McKinsey & Company concur. An August, 2022 report describes how many companies today are making major ESG decisions, “such as discontinuing operations in Russia, protecting employees in at-risk countries, organizing relief to an unprecedented degree.” Moreover, they “continue to commit to science-based targets and to define and execute plans for realizing these commitments.”
ESG considerations are becoming more, not less, important in companies’ decision making even with recent swirling controversies. Externalities such as a company’s GHG emissions, effects on labor markets, and consequences for supplier health and safety are becoming “an urgent challenge,” and regulators are taking notice.
How Degrowth Could Become a Norm
Degrowth develops an alternative set of cultural practices in which we live within an economy of care and commons. It supports eco-communities and policies for sharing.
In a world where the US Capitol is attacked by citizen treasonists, it may be hard to envision a socio-ecological future motivated by social justice, democracy, respect for nature and its intrinsic value, meaning of life, and common well-being.
The Intergovernmental Science-Policy Platform on Biodiversity and Ecosystem Services (IPBES) last month included degrowth among a number of alternative economic models with insights that could help to arrest environmental degradation. The way nature is valued in political and economic decisions is both a key driver of the global biodiversity crisis and a vital opportunity to address it, according to a 4-year methodological assessment by 82 top scientists and experts from every region of the world.
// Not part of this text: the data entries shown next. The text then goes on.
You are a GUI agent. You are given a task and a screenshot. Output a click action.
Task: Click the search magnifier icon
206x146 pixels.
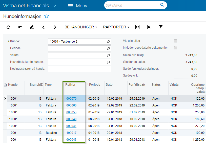(162, 5)
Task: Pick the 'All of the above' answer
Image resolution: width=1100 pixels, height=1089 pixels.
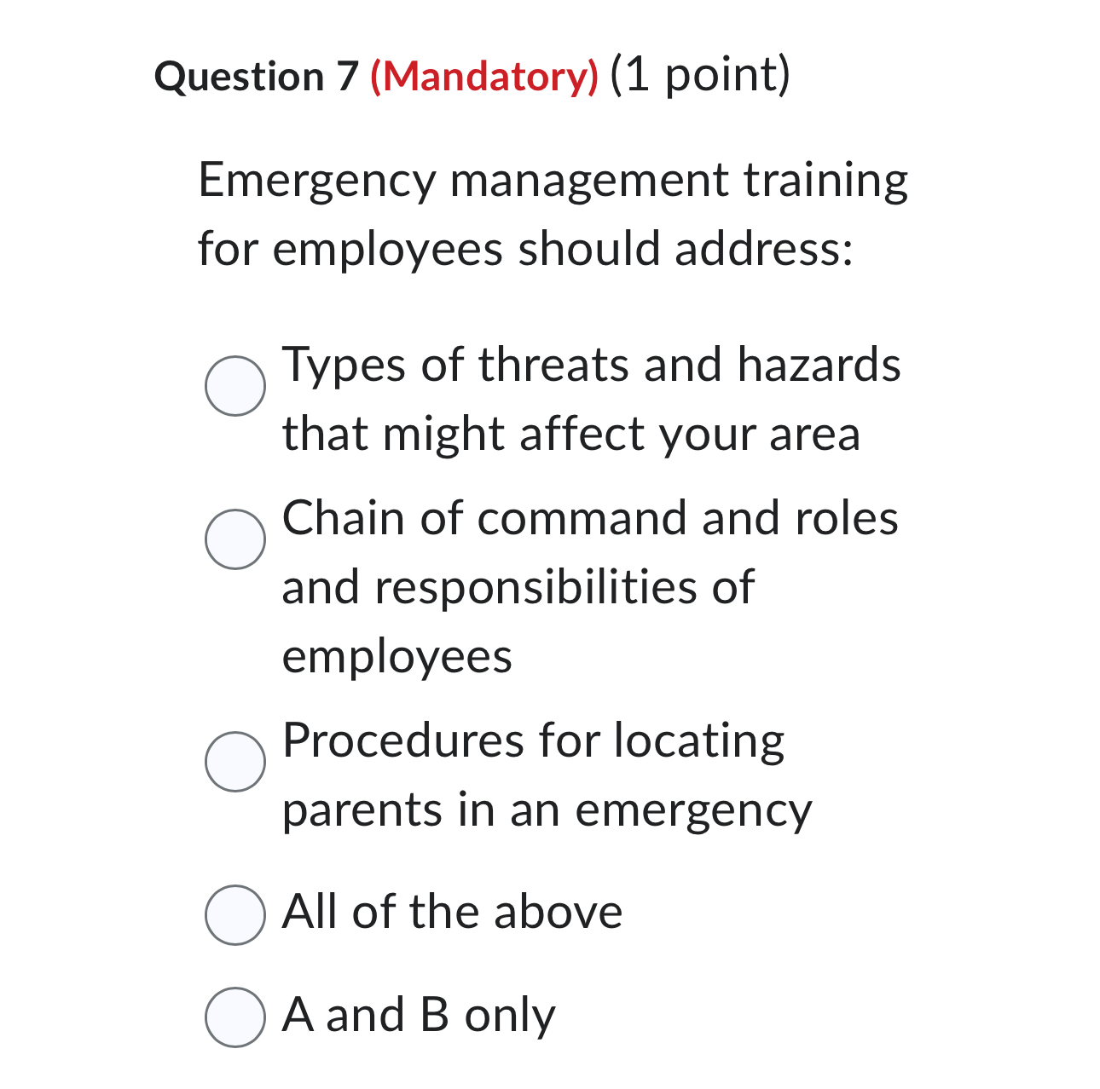Action: point(234,913)
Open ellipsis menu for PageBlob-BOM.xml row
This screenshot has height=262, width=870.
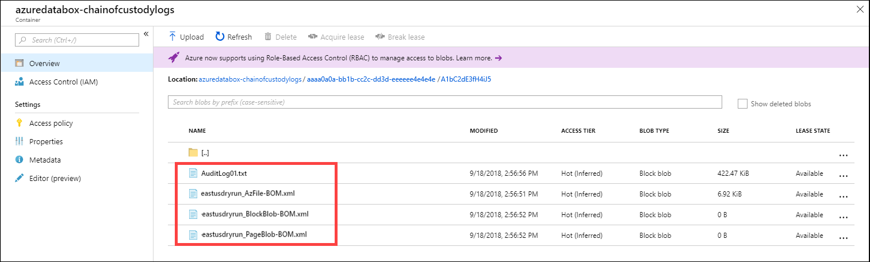pos(844,238)
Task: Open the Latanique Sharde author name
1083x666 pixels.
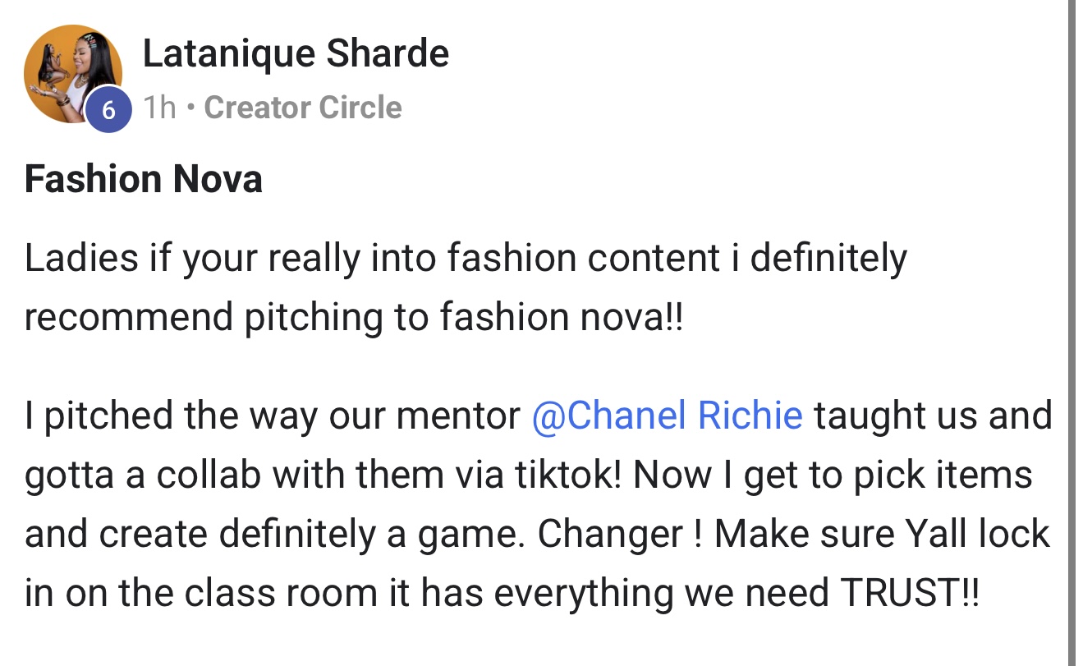Action: [x=296, y=54]
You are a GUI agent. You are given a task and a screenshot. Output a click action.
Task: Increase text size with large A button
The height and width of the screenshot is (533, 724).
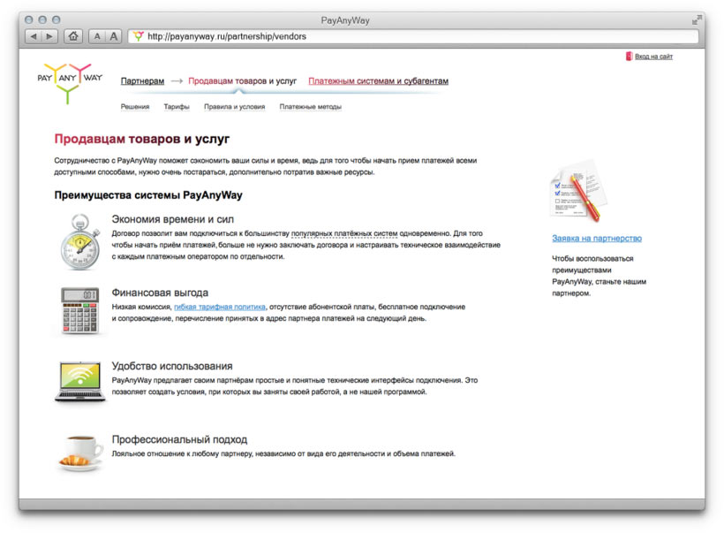click(x=113, y=36)
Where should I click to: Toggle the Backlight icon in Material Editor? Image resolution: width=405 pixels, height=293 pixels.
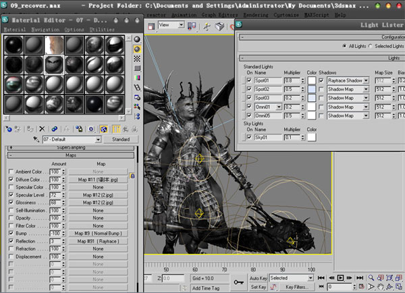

Economic and political decisions have predominantly prioritized certain values of nature, particularly market-based instrumental values of nature. Although often privileged in policymaking, these market values do not adequately reflect how changes in nature affect people’s quality of life. Policymaking, the IPBES report states, overlooks the many non-market values associated with nature’s contributions to people, such as climate regulation and cultural identity.
What might this degrowth mindset look like in practice? It absolutely respects green business expansion and skill sets; it also requires those companies to report and moderate their carbon footprints.
It might mean that western diets would migrate away from eating meat. People could live in homes with smaller square footage or drive electric vehicles. Remote work and its corollary of less driving emissions would become a default rather than a temporary business measure. Visionaries like Elon Musk have been talking about making ride sharing a norm. Bike-sharing and fashion-sharing could be next.
Could the US and western Europe go so far as to measure economic outcomes differently, such as the Himalayan kingdom of Bhutan does with its gross national happiness index? Japan is investigating what a green GDP measurement would look like.
It would require forums on future needs satisfaction to establish dialogue between current and future generations to support the degrowth cultural shift. Those and other behavioral changes could inspire a degrowth-aligned investment portfolio which, in turn, inspires more sustainability.
Yes, it will be an ideological tsunami for investment houses to advise clients through oppositional pathways of increasing consumption and production while rewarding sustainability measures of all kinds, as Reuters notes in a recent article. But consumerism is a consequence of human interaction with nature. Adjusting to ways of claiming nature’s spaces and thoughtful deliberation prior to transforming them consciously is imperative.
Acknowledging spaces where social and physical realities meet within a degrowth mindset will require more harmonious co-existences, and such a reality could require focus on nurturing healthy relationships with nature, others, and the self — outside of the economic sphere but contributing to a new renaissance of prosperity.